Data excerpts.
_____

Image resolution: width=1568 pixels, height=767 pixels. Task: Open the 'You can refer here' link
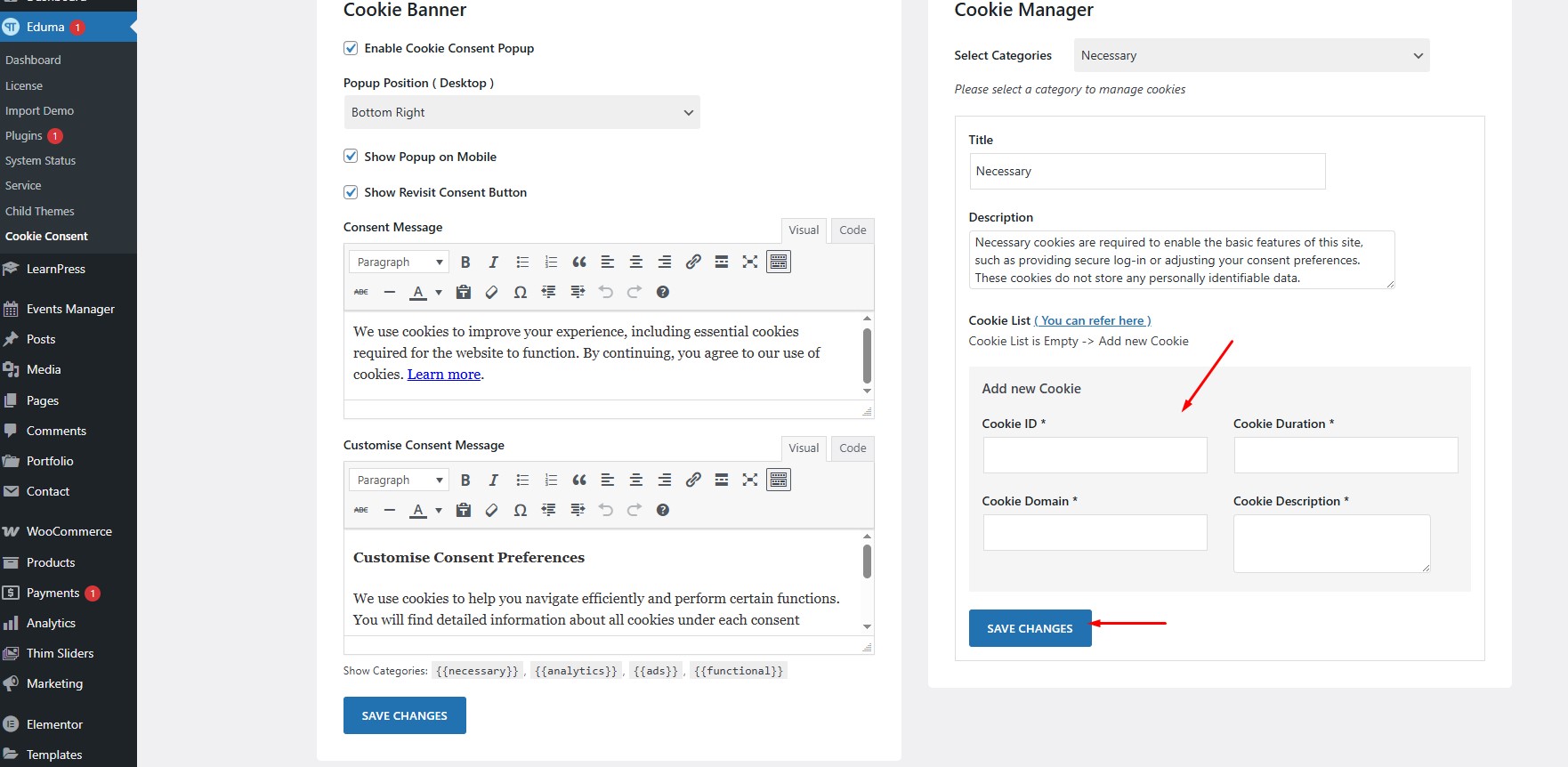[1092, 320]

_____

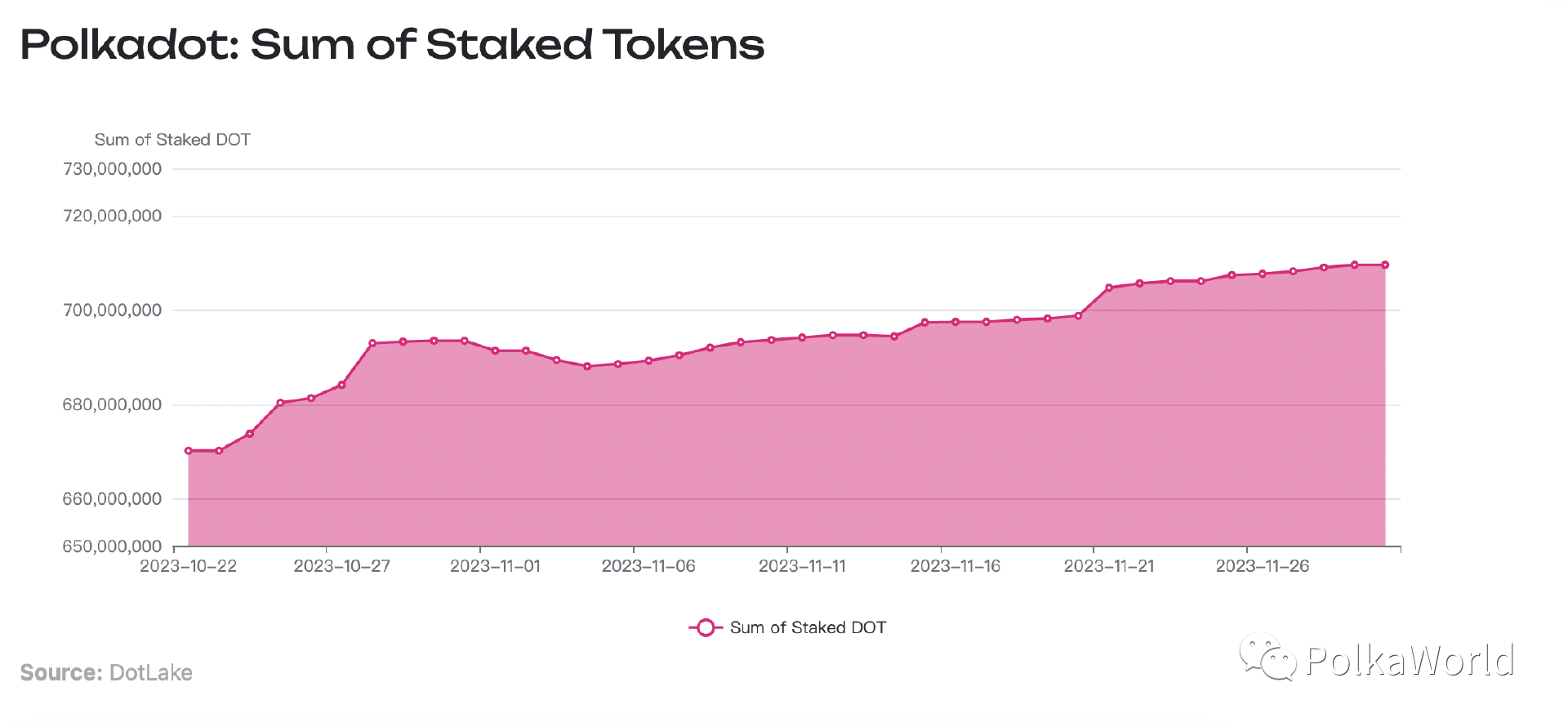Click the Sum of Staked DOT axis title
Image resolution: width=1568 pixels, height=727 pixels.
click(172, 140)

_____

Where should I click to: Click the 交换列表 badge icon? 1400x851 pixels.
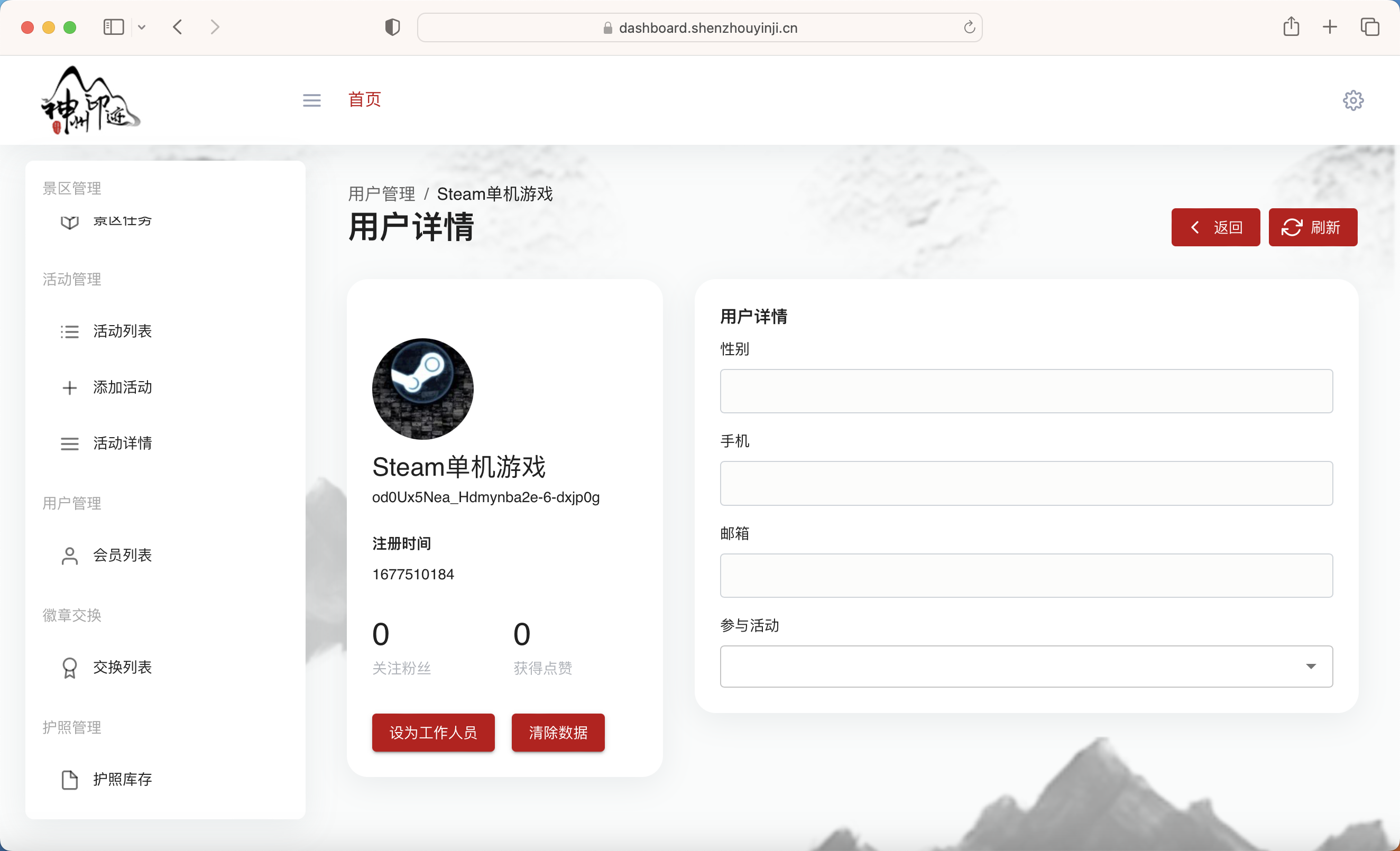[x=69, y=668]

_____

Your instructions. Reproduce the data from the line containing "Image resolution: width=1568 pixels, height=767" up to and including the line containing "[1092, 320]", leaving out the pictures.

Result.
Image resolution: width=1568 pixels, height=767 pixels. Task: Open the 'You can refer here' link
[1092, 320]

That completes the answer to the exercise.